-- Begin Extracted material --

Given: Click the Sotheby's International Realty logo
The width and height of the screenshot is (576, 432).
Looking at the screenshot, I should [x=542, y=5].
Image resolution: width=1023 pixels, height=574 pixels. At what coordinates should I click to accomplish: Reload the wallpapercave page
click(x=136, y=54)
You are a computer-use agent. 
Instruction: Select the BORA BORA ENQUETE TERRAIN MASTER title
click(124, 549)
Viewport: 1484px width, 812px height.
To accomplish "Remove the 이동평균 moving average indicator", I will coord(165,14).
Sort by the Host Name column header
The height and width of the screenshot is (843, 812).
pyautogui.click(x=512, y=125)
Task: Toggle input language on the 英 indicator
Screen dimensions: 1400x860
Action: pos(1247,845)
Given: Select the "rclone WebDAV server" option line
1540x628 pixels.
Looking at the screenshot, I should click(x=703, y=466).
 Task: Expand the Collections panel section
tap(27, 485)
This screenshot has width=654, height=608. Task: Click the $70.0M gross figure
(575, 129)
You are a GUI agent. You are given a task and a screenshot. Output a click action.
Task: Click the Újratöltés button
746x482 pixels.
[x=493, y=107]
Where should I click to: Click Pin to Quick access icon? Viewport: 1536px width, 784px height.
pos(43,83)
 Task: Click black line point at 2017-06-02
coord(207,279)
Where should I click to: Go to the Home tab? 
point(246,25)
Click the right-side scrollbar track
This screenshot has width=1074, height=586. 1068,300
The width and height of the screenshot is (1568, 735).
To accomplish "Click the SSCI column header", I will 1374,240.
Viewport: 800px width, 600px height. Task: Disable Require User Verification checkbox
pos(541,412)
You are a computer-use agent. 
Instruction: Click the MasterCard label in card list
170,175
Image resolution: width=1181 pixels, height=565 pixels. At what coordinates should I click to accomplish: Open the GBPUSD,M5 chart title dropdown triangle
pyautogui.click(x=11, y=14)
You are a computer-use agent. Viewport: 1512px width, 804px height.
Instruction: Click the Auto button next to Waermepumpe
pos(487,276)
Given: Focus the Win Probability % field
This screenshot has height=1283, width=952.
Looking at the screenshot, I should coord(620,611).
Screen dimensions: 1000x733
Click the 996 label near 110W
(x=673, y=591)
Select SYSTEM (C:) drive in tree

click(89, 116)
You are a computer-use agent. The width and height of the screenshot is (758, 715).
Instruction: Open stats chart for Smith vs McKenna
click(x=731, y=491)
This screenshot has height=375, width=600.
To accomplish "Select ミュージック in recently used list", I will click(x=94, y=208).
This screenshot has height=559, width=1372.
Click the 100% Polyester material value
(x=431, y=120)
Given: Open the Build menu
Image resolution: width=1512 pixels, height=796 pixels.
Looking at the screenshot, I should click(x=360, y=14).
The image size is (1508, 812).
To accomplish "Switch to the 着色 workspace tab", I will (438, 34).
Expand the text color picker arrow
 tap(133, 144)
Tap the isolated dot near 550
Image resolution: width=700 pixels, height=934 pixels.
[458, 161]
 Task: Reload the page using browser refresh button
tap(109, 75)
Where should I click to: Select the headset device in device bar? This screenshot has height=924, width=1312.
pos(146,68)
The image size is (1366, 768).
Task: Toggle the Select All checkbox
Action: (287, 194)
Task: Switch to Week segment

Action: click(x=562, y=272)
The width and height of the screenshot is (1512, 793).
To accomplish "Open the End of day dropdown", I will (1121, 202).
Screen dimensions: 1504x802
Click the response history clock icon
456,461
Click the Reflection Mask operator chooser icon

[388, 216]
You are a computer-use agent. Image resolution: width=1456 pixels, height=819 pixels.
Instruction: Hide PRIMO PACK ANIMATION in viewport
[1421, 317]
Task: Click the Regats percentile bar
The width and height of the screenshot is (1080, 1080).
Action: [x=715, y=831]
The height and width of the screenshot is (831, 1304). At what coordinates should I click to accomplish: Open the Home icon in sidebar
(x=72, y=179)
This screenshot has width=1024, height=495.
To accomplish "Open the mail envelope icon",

-- End Extracted material --

Aim of the exercise —
Rewrite the listing above as a JSON list of strings, one string per line and no blank lines, starting at the line containing "This screenshot has width=1024, height=495." and ending at the last line of the listing.

Solution to this task —
[
  "This screenshot has width=1024, height=495.",
  "To accomplish \"Open the mail envelope icon\","
]